There are many people who study psychology, who like to know themselves and understand themselves, like peeling an onion, layer by layer. In psychology, what is said to be suppressed is what one cannot accept, so in order to understand oneself and know oneself, one must present these unacceptable things and turn them into acceptance. The unacceptable things are often the things that they thought were bad at the time, cowardice, their own fears, inner fears, and evil. These are the source of the motive force of repression. The power that something presents constitutes a kind of conflict, and what has been presented is something that one can accept, the result of courageous strength, something that the heart can face calmly, and goodness. As the layers are peeled off like an onion, the nakedness remains the same, conflict still exists, good and evil coexist. As for the consequences of nudity, whether good triumphs over evil or evil triumphs over good, depends on the degree of self-acceptance.
Therefore, I believe that self-understanding and self-knowledge is a gradual process, and the size of this step is determined by one's own acceptance. This is especially true for the person being helped, everyone has his own pace.
After having a certain understanding of psychology, I learned some relevant knowledge and techniques, and then I can see through some phenomena and see the essence, whether it is about myself or others, and then I may have some self-confidence, and my self-power will gradually become stronger.
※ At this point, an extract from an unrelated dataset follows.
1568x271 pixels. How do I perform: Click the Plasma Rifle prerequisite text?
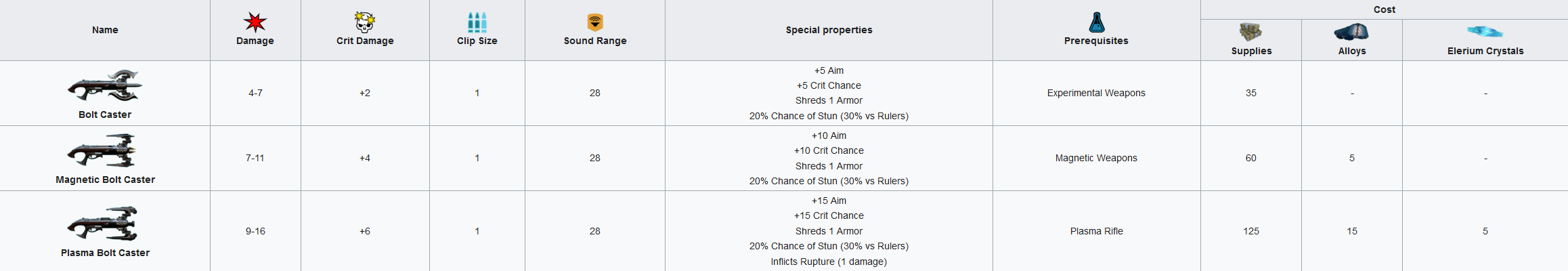(x=1096, y=231)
Full of desire for those who are already strong, and more eager to have more powerful inner strength. As everyone knows, behind more knowledge and technology, and more powerful forces, there may be more stubborn defenses and greater risks. From this, I think that understanding my current state, moving in my own direction at my own pace, and at the same time accepting the newly achieved state is an attitude that I am more accepting and recommending.
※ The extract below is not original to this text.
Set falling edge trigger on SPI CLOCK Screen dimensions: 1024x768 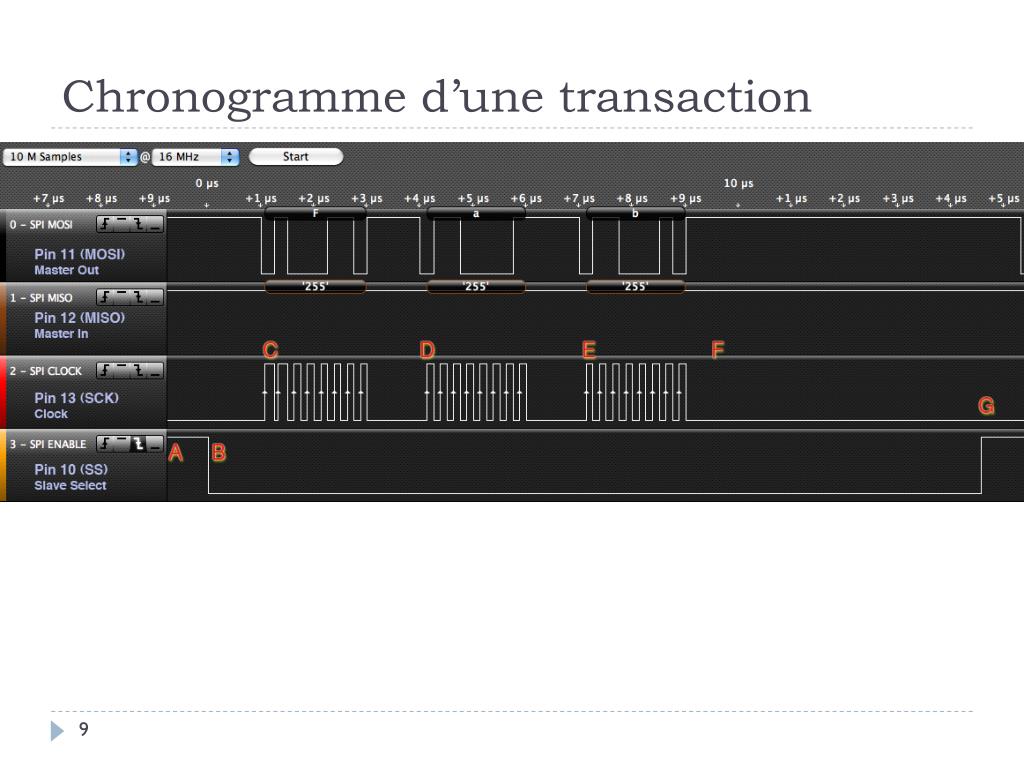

In this film, there is also a topic about psychological counseling. As a counselor, if your loved ones encounter psychological problems, and they are more serious, you should choose to follow the current rules of the industry (not to your loved ones). Do counseling therapy) Invite another counselor to deal with it or deal with it yourself. In this film, the husband, who is a counselor, chooses to help his wife by himself. At this time, the use of some rules in the consultation-visit relationship separates the things that the couple could have done, and also separates the emotions. At this time, the husband appears very rational in front of his wife. And this kind of rationality may not only not help the other party, but even arouse the other party's anger, aggression and other evil aspects, it seems to say: I am already very vulnerable, what I need is your comforting hug, what I need is your love, rather than cold rules. And this kind of thinking is based on an expectation, an expectation of family and lover. However, this is not to deny the meaning of the advisory rule, but to point out another aspect.